Compensation

2005-06-20

Joel just released a new book which is a collection of articles about software development. The list of articles is on the same page so you can just go read the articles on the web if you don't mind reading on the screen.

One I read today is called Compensation which is about how compensating people for their performance individually (bonuses, merit pay, etc) will kill your company. Joel has talked about this as well.

While I agree with all their logic it just doesn't ring 100% true for me. It could be a matter of being in a different industry. Game development is NOT the software development industry, it is the Entertainment industry and so things are different. We don't have customers that are paying us for a particular solution. We are making our own creative products that are expressions of us and hoping people enjoy them and there are a host of differences in what we do because of that.

I'm not going to go into those differences but as I was reading the Compensation article the following issues popped in my head.

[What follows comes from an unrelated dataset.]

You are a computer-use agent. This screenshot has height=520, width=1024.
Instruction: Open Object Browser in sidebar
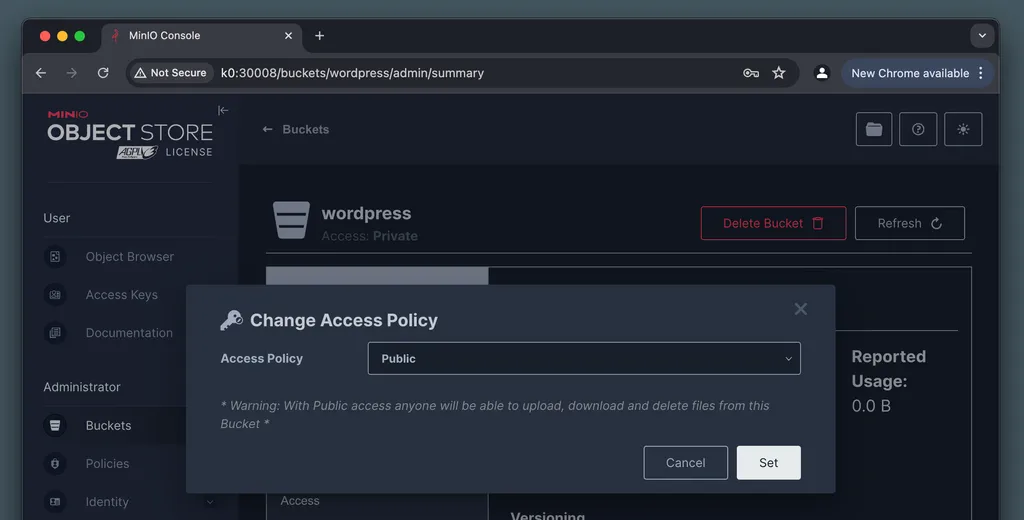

The author mentions that when her team finished they all felt they all contributed equally to getting the product done well and on time. I would love to work on a team where that was true but I've personally never seen one. Do her recommendations only work on that kind of team?

To give you some examples. In Junior High School, 9th grade I took the Yearbook class. There were about 25 students, most of them slackers. Over the course of the semester I'd say 3 students, Andy Brown, Judy Kuramoto and myself made at least 75% of that yearbook. The other 22 students made the other 25%. If this was a job should we have been compensated equally?

I've been on a team where one member took 2 months to fail to write an I/O library, one that upon receiving and realizing didn't work I re−wrote in 1 week. I would have been pretty pissed off if that programmer had be compensated equally.

On another team there was one artist who's work was so bad that 100% of their artwork had to be redone but other artists on the team. Should she have been compensated equally?

I've been on teams where one person works 9 to 5 and everyone else works 10 to 10. Should that person get compenstated equally?

Another issue that popped in my head is that as much as I was nodding in agreement with some of the ideas there was this nagging feeling that the author was ignoring reality. She talks of not having a ranking system but in the real world there is and has to be a ranking system. Maybe in a 10000 person company there is always a way to give everyone a raise and everyone a promotion but in most real world companies there are only so many positions and so someone has to be picked to move up the ladder while others are left behind. There is no egalitarian way to do this. Someone will get picked to go up, someone will get left behind. Someone gets to be the next manager or leader with a higher salary, more freedom, larger expense account, more responsibility, travel and the rest don't. You can't fix that problem and yet her whole arguement appears to ignore that fact.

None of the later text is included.